**Task details**. The lines from the one holding "Switch to the FPL page" through the end of the records below are to be written out exactly, and nothing else; pictures are to be left out.

Source records
/---
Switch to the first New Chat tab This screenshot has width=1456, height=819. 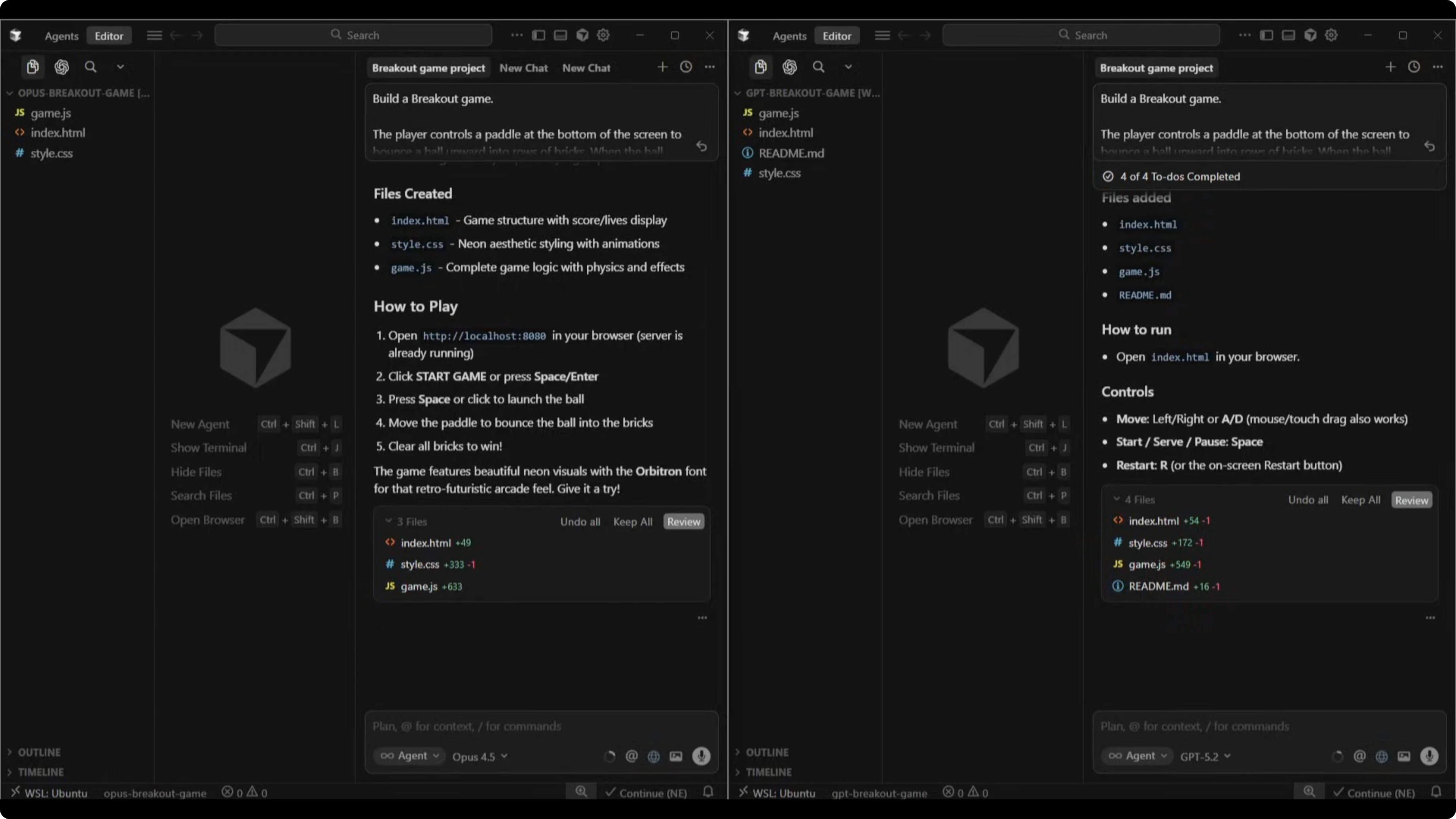coord(523,68)
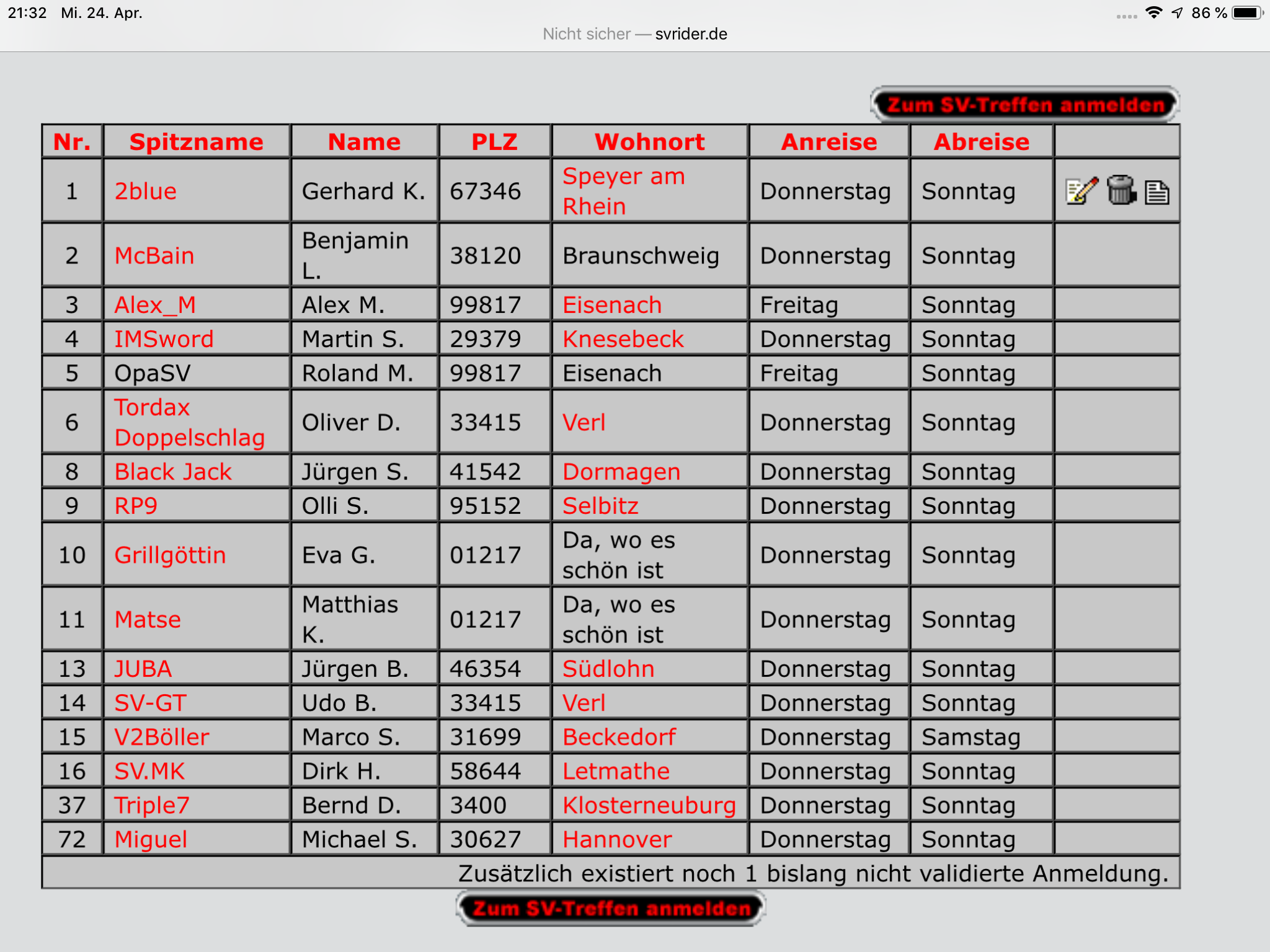The height and width of the screenshot is (952, 1270).
Task: Open the Knesebeck location link
Action: click(x=623, y=339)
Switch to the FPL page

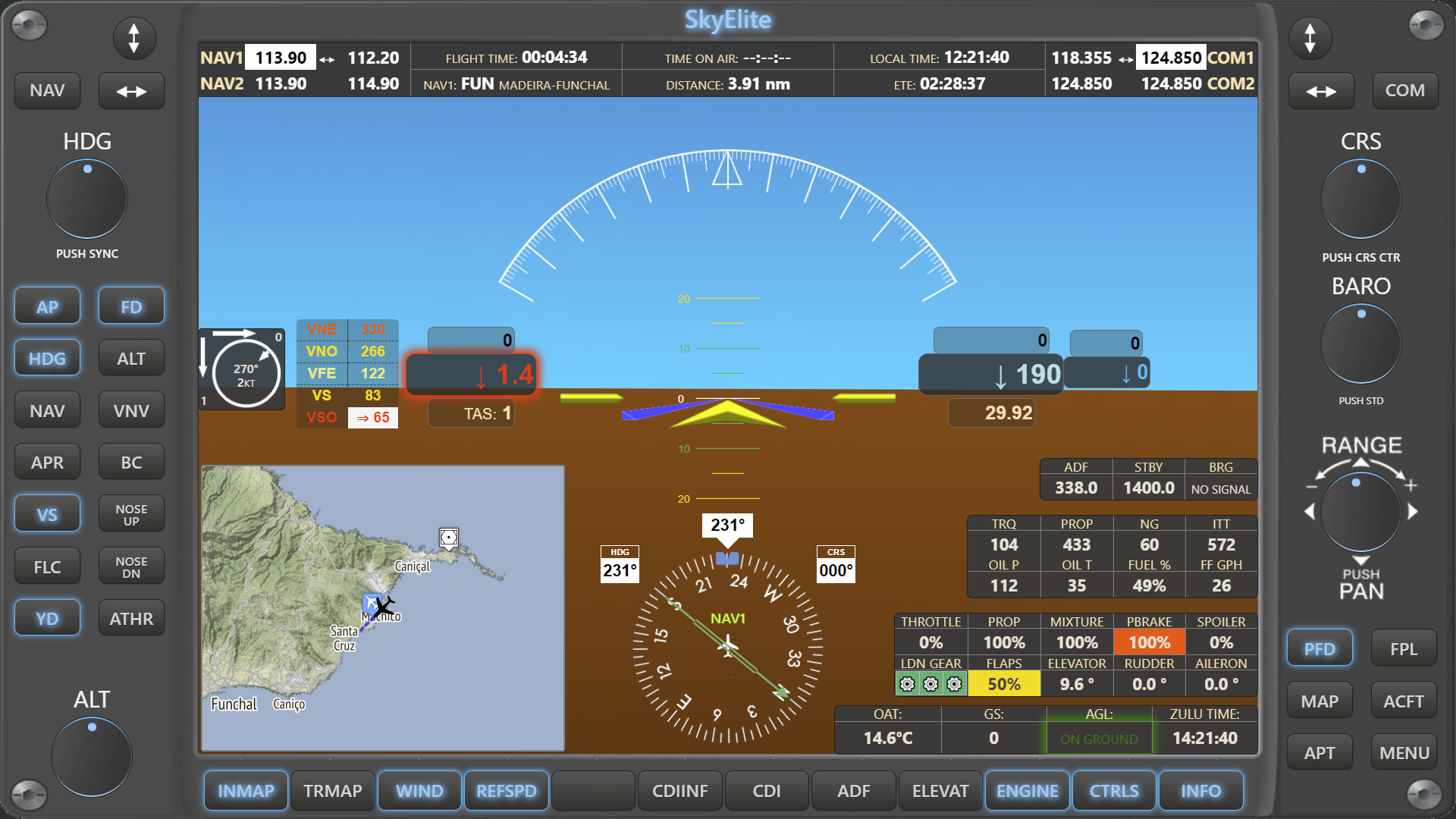(x=1404, y=649)
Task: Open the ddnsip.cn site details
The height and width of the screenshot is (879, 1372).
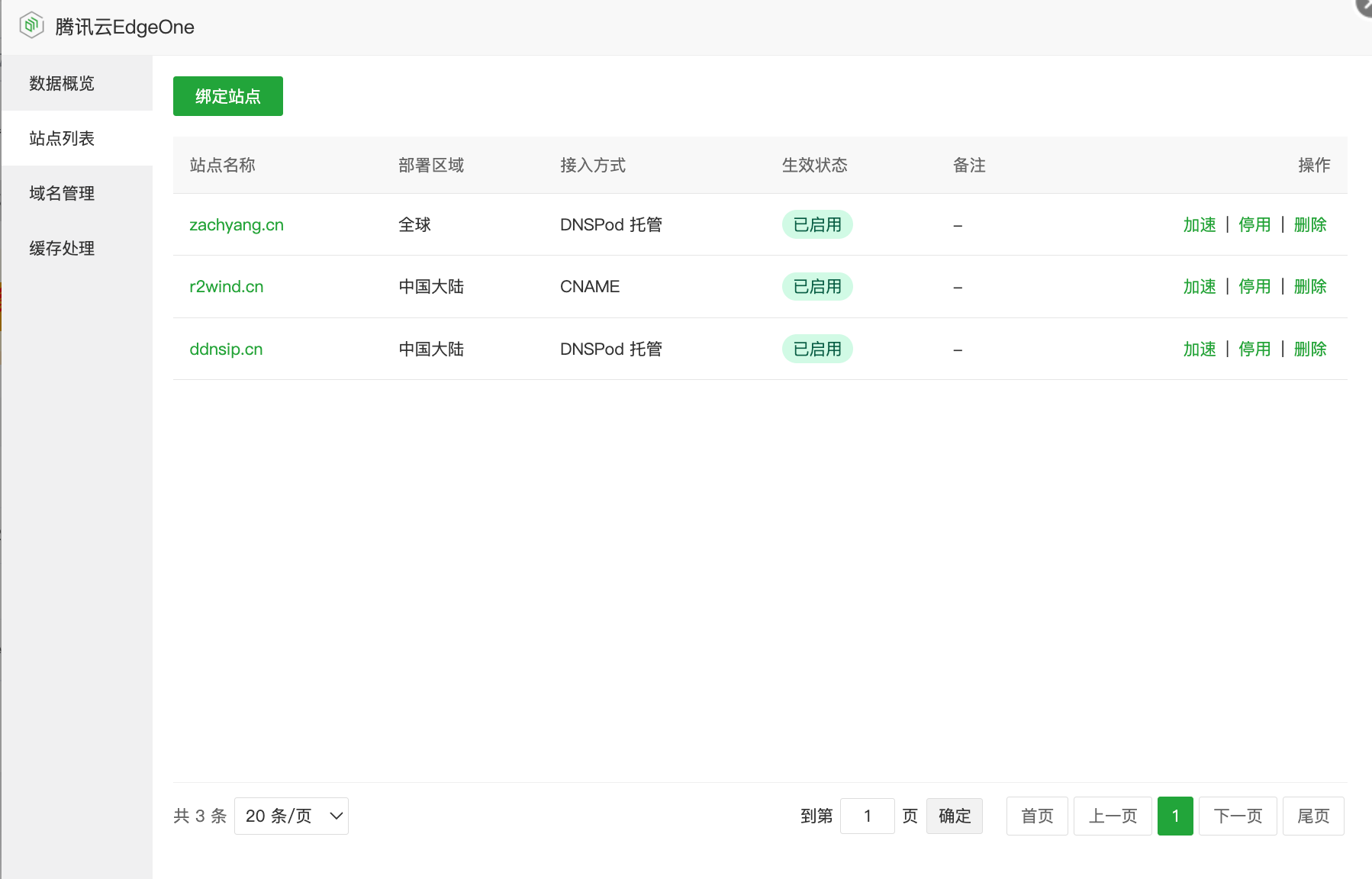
\---
**Exercise output**.
Switch to the FPL page

(x=1404, y=649)
Task: Open the ddnsip.cn site details
The height and width of the screenshot is (879, 1372).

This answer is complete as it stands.